Y con la búsqueda llega la identificación con “el que busca”. Toda búsqueda implica un buscador. Pero buscando el final del buscador, el buscador ignora la evidencia de que el “problema” reside en la búsqueda, porque toda búsqueda implica que ahora hay algo equivocado. La búsqueda implica una resistencia a lo que es, una resistencia que es idéntica al yo, a “mí”.

La búsqueda implica un futuro en el que el buscador acabe desapareciendo. Y entonces se busca desesperadamente esa existencia futura del buscador libre. Pero, mientras exista búsqueda, habrá un “yo” que busque, que es precisamente lo que la búsqueda pretende finalizar. Pero el que busca y el que se supone que “ve a través” están presentes ahora mismo, en este mismo instante, como pensamiento. Ésa es, de hecho, la única realidad que tiene la persona. Y, aun en el caso de que Esto es todo lo que hay y no es necesario futuro alguno para “ver a través de ello” ni para “realizarlo”. La misma búsqueda es, de hecho, la que implica que esto no está todo aquí y de que hay algo más. La búsqueda es la negación de la presencia absolutamente sencilla y evidente que es idéntica a este momento.

Pero nosotros seguimos empeñados en la búsqueda, esperando el día en que seamos como esos tipos iluminados que hablan y hablan de la paz, del amor, de la alegría y del final del sufrimiento, y que nos brindan un camino que seguir.

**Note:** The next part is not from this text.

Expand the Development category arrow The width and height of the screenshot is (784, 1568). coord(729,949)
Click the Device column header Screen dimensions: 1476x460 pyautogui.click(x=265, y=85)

Pero la paz, el amor y la alegría ya están aquí, ahora mismo, La paz, el amor y la alegría son muy simples.
Y se presentan como:

El latido del corazón.
El goteo del grifo.
El zumbido de la lavadora.
La respiración.
Los pensamientos que aparecen.
Una sensación de hambre.
Un ligero dolor de pecho y de estómago.
Y el murmullo de la televisión.

Éste es el milagro que tanto nos hemos esforzado en buscar a lo largo de toda nuestra vida... y que siempre ha estado delante de nuestras narices.